Charles Piazzi Smyth travelled to Giza in 1864 to measure the Great Pyramid. He had read and admired theories linking the Pyramid with revelations in the Old Testament concerning a ‘sacred cubit’ used by Noah.
This unit, it was argued, was 1/20,000,000th of the earth’s axis of rotation (distance pole to pole), and had been recorded in the shape of the pyramid as a material trace deliberately left by its ancient-Israelite builders. Piazzi Smyth sought to verify these theories, and link them to British imperial units of measurement.
Upon arriving in Egypt, Piazzi Smyth found that his instruments were poorly made and his measuring rods warped in the dry heat.

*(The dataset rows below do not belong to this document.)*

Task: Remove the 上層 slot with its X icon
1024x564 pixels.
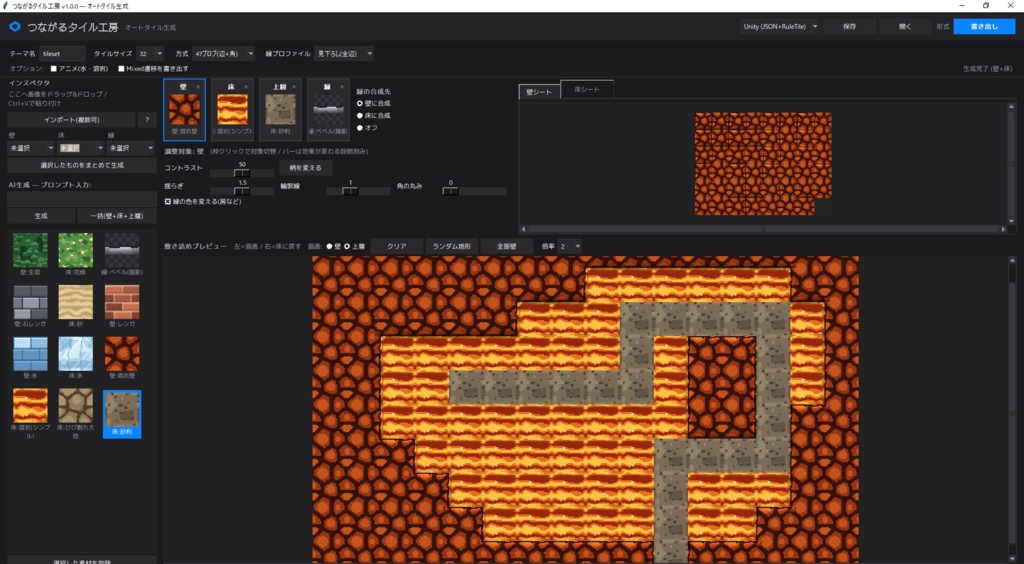Action: (x=294, y=87)
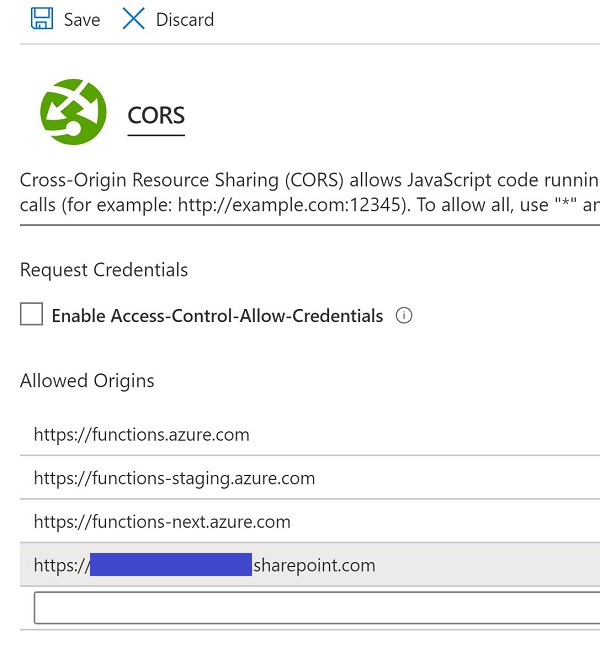Enable the Access-Control-Allow-Credentials checkbox
Image resolution: width=600 pixels, height=647 pixels.
(x=32, y=315)
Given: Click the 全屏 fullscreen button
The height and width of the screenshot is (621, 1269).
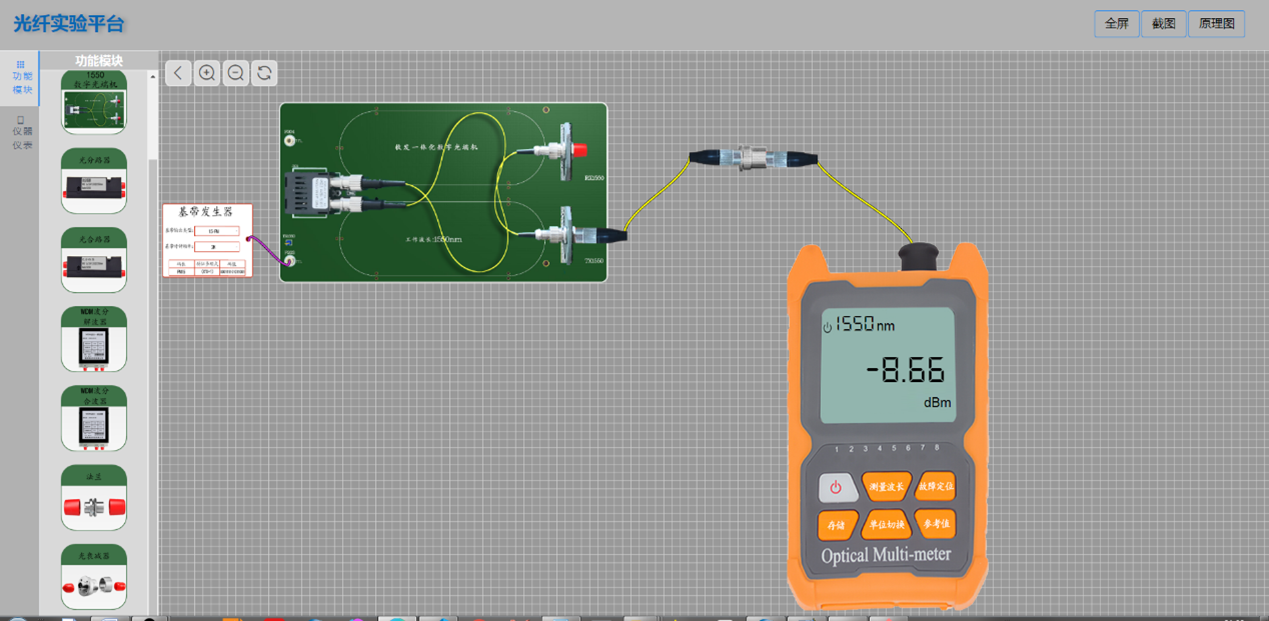Looking at the screenshot, I should pyautogui.click(x=1116, y=24).
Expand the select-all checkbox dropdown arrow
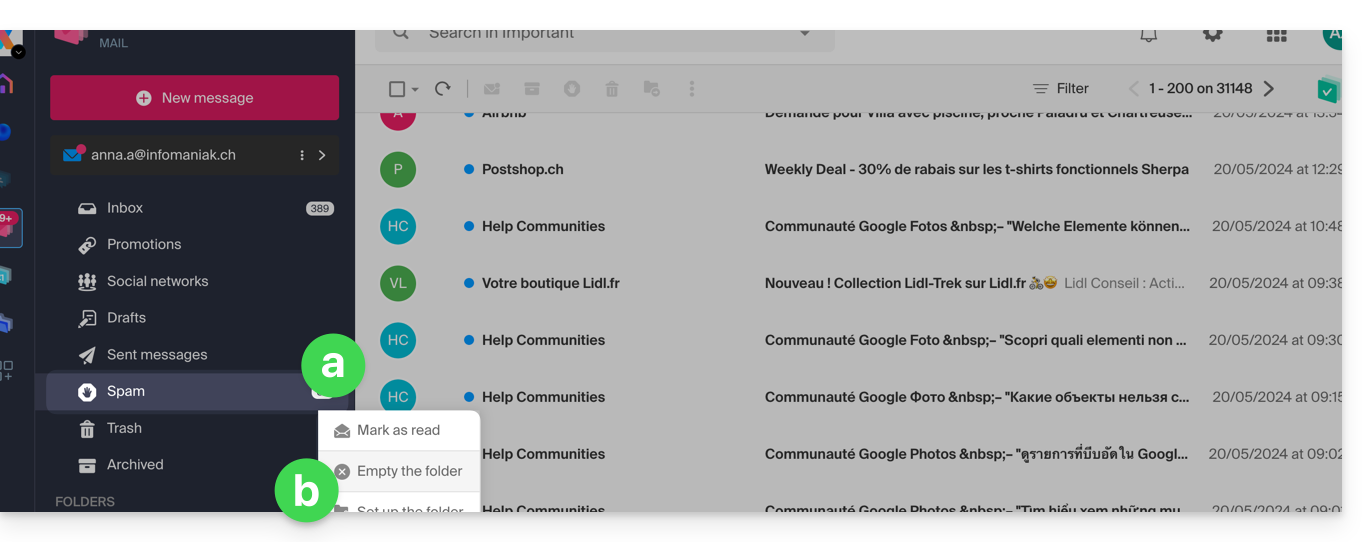This screenshot has width=1372, height=542. 415,89
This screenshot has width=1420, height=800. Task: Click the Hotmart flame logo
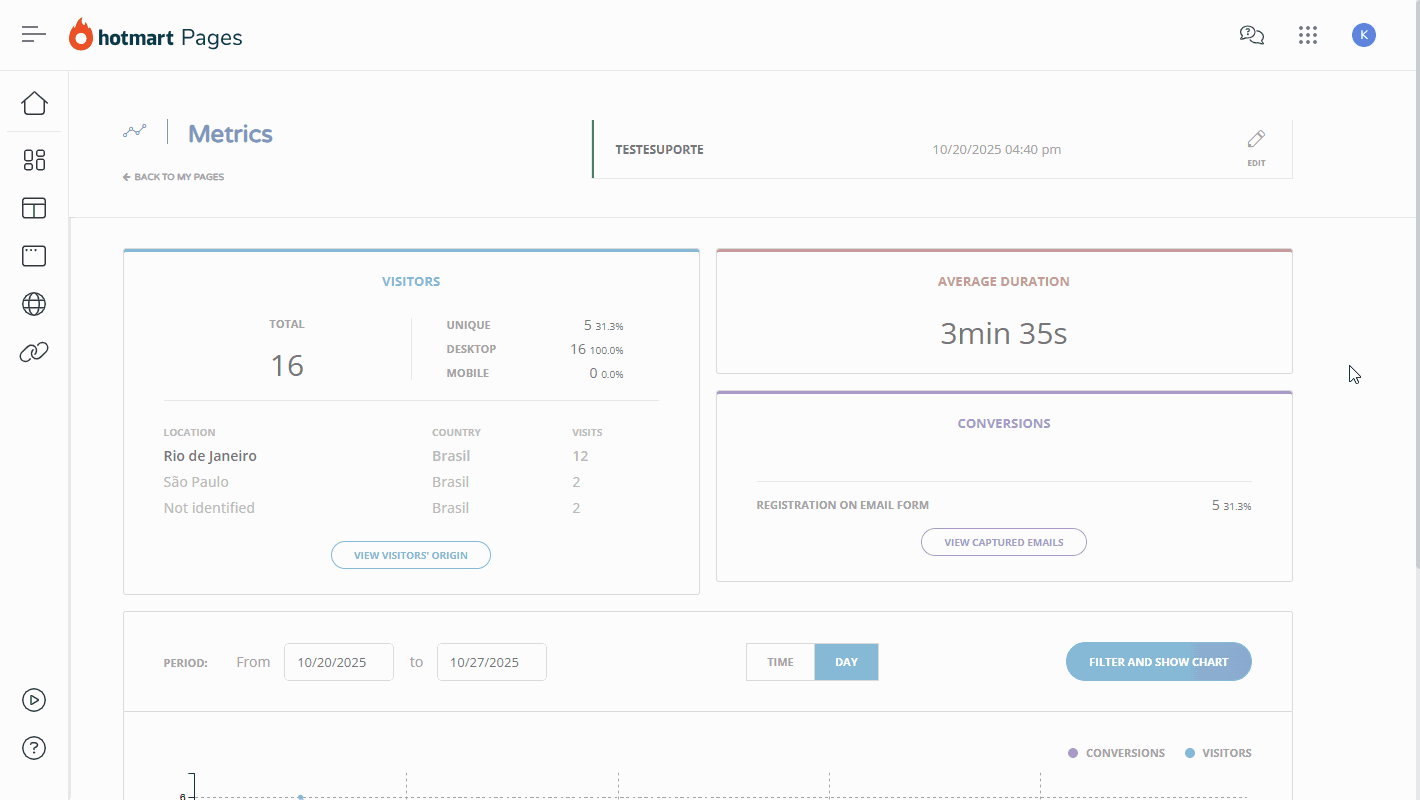click(x=81, y=36)
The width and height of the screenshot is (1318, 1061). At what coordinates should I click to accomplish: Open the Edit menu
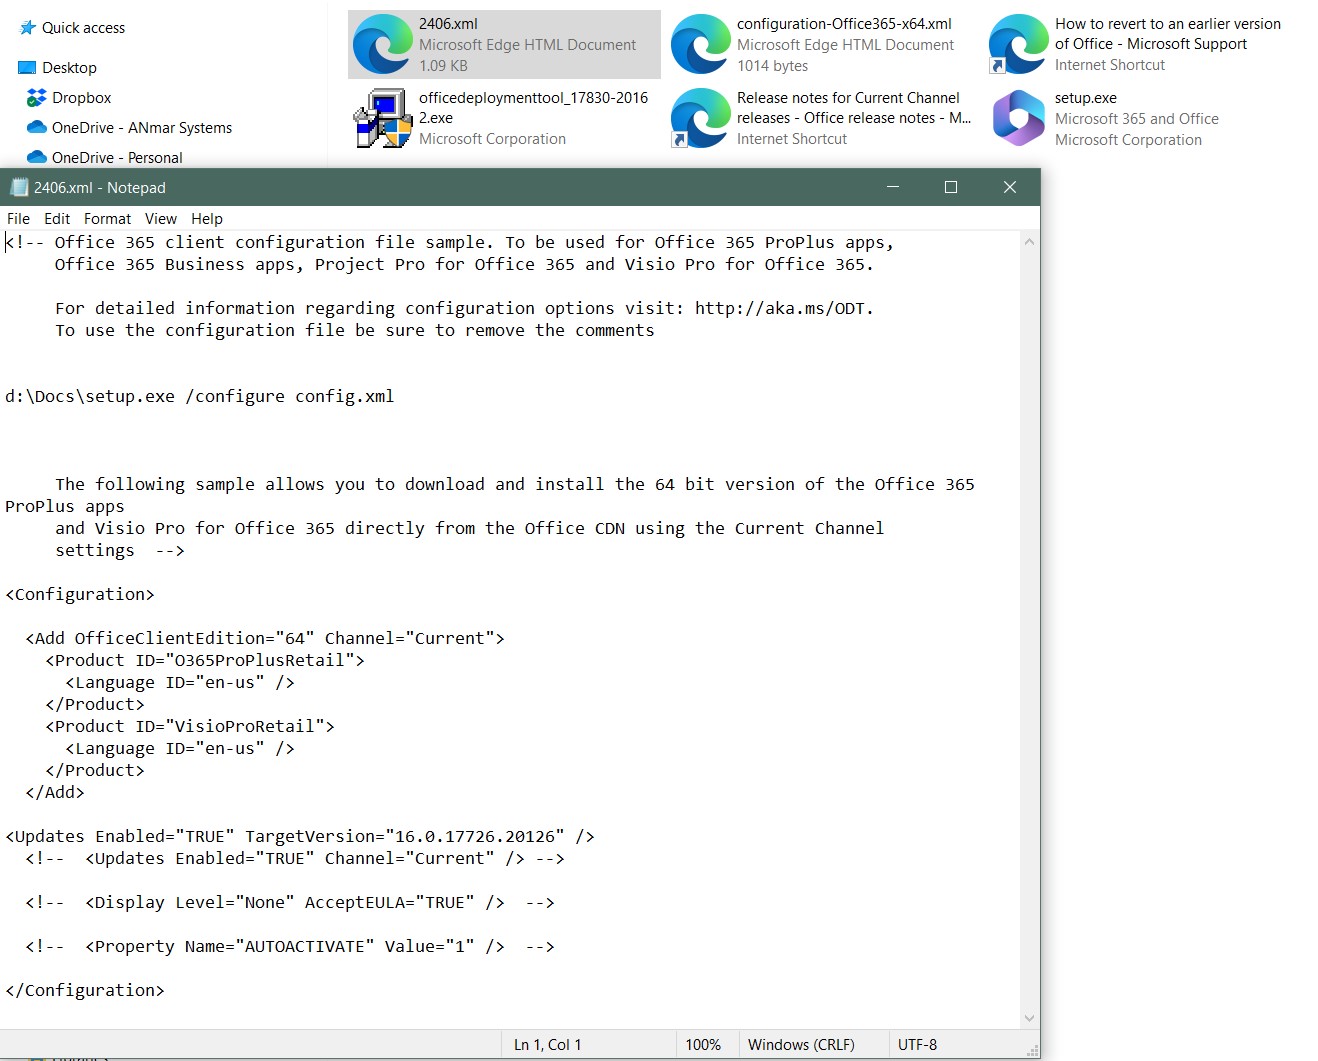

Needing a reliable standard against which to calibrate his measuring tools, he improvised by plundering a lump of basalt from the Pyramid’s pavement. The stone was ground smooth by “Alee, the day-guard”, and then marked by Piazzi Smyth with a 5-inch scale using his wife’s diamond ring (Image 1).
Piazzi Smyth described the process in his official report of the expedition:
“Alee … was burning with anxiety to turn an extra penny in any honest manner, and could use his hands well, though not his feet. … So at once the poor worthy man began with his tedious grinding, circulating the upper stone as regularly as if his arms had been part of a speculum-grinding machine … with such untiring perseverance, from another sunrise to another sunset … a surface was at length obtained on which fine engraved lines could be creditably placed.”(1)
After use as a reference standard in Egypt, the scale was then taken back to Edinburgh and precisely measured, and all Piazzi Smyth’s data adjusted accordingly.